Société

Prostitution et Euro 2012 : coup franc des FEMEN

Article publié le 28 juin 2012
Article publié le 28 juin 2012
La coupe d'Europe 2012 attire plusieurs dizaines de milliers de fans venus du monde entier (de sexe masculin principalement) en Pologne et en Ukraine, sur les lieux des rencontres. Rencontre entre des amateurs de football, de bières et parfois également de prostituées.

Dans la ville ukrainienne de Lviv l'organisation SALUS s'est installée depuis le milieu des années 90 afin d’agir pour la prévention des maladies sexuellement transmissibles et en particulier le sida. « Nous avons proposé aux autorités municipales d’organiser ensemble une campagne contre le sida avec entre autres des distributeurs de préservatifs et des stands d'informations dans le centre ville. Ces mesures auraient aidé à sensibiliser les fans de football aux problématiques de la prostitution et du sida. Notre proposition a malheureusement été refusée », raconte Olena Kowaltschuk, une des responsables de l'association.

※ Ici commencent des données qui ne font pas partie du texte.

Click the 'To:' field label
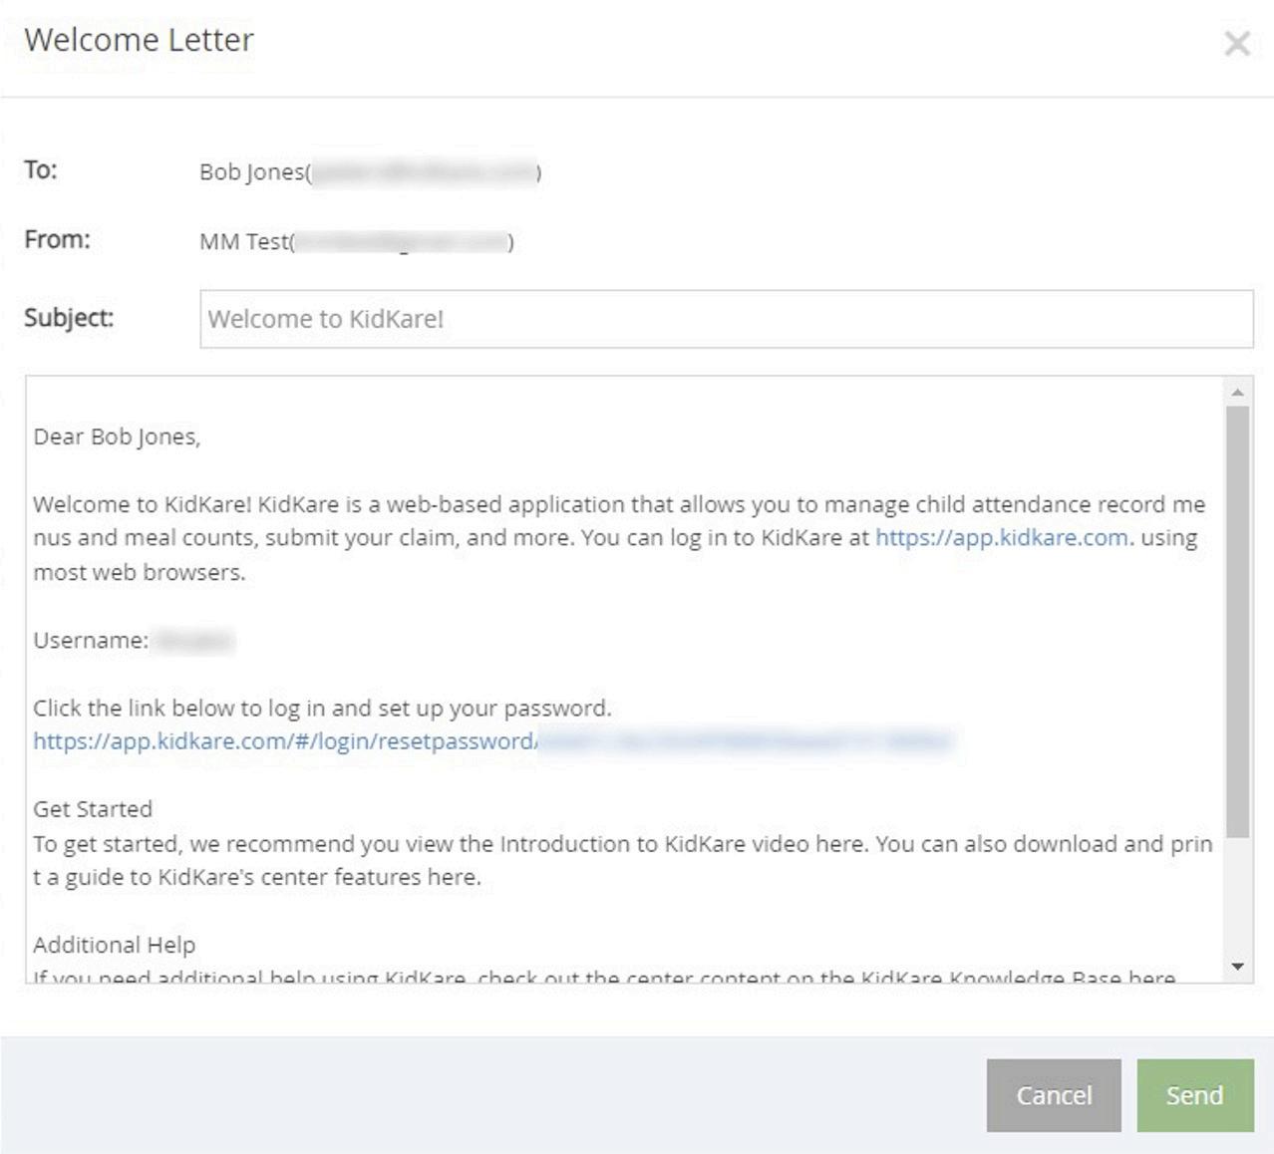pos(41,170)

Ukraine : taux le plus élevé d'Europe d'infection du HIV.

Le sida est un problème encore très sérieux en Ukraine. Le taux d'infection s'élève à 1.1% (le taux le plus haut d'Europe) et concerne 350 000 Ukrainiens contaminés. À ceci s'ajoute le fait que l'Ukraine possède le plus haut taux d'expansion du virus du monde. Les prostitués (en général de sexe féminin) sont bien entendu les premiers touchés.

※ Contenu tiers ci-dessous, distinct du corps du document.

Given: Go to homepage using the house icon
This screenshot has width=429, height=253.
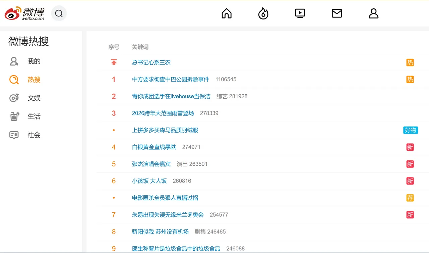Looking at the screenshot, I should click(x=226, y=13).
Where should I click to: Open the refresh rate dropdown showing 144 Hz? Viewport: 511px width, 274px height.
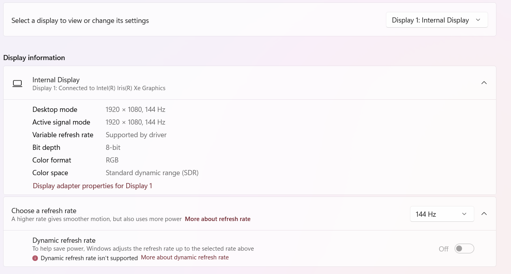442,214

La prostitution en Ukraine est toujours illégale, même si, depuis 2006, elle n'est plus condamnable. Ce changement de statut a placé la prostitution dans une zone d'ombre mais n'a rien changé au statut des travailleuses du sexe. Les violences de la part des forces de police ainsi que la stigmatisation font encore et toujours partie de leur quotidien.

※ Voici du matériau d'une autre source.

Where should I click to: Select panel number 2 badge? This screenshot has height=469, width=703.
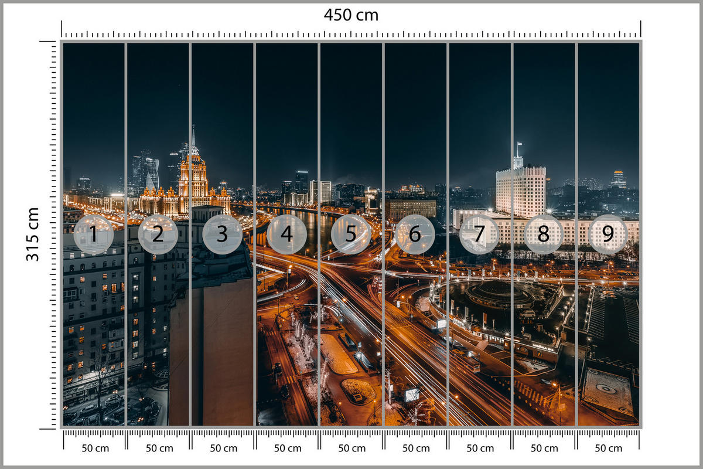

FEMEN politise la prostitution

FEMEN : féministes ukrainiennes : les seins nus comme arme politique.

FEMEN est l'organisation féministe la plus connue en Ukraine. Durant l'hiver 2011, elle a publié un article dans le journal EMMA, stipulant que l'Ukraine légaliserait la prostitution lors de l'Euro 2012. Olena Kowaltschuk en rigole: « Le sujet de la manipulation dépend de la composition du gouvernement. Si l'Europe s'y intéresse, comme par exemple pour la Révolution Orange, la politique devient libérale. Depuis 2008 cependant, la politique suit plutôt les grandes lignes russes: tout interdire et en parler le moins possible

Dans le cadre de la coupe d'Europe, on envisageait en effet une légalisation. L'argument principal étant que la prostitution deviendrait une source de revenus grâce aux impôts. D'après les militants des droits de l'homme, les changements politiques sont cependant soumis au travail de la société civile. Même les ONG qui bataillent pour les droits des prostituées n'arrivent pas à s'accorder sur une position commune. Elles ne considéraient jusqu'alors pas la légalisation comme une solution optimale afin d'améliorer les conditions de vie des personnes concernées.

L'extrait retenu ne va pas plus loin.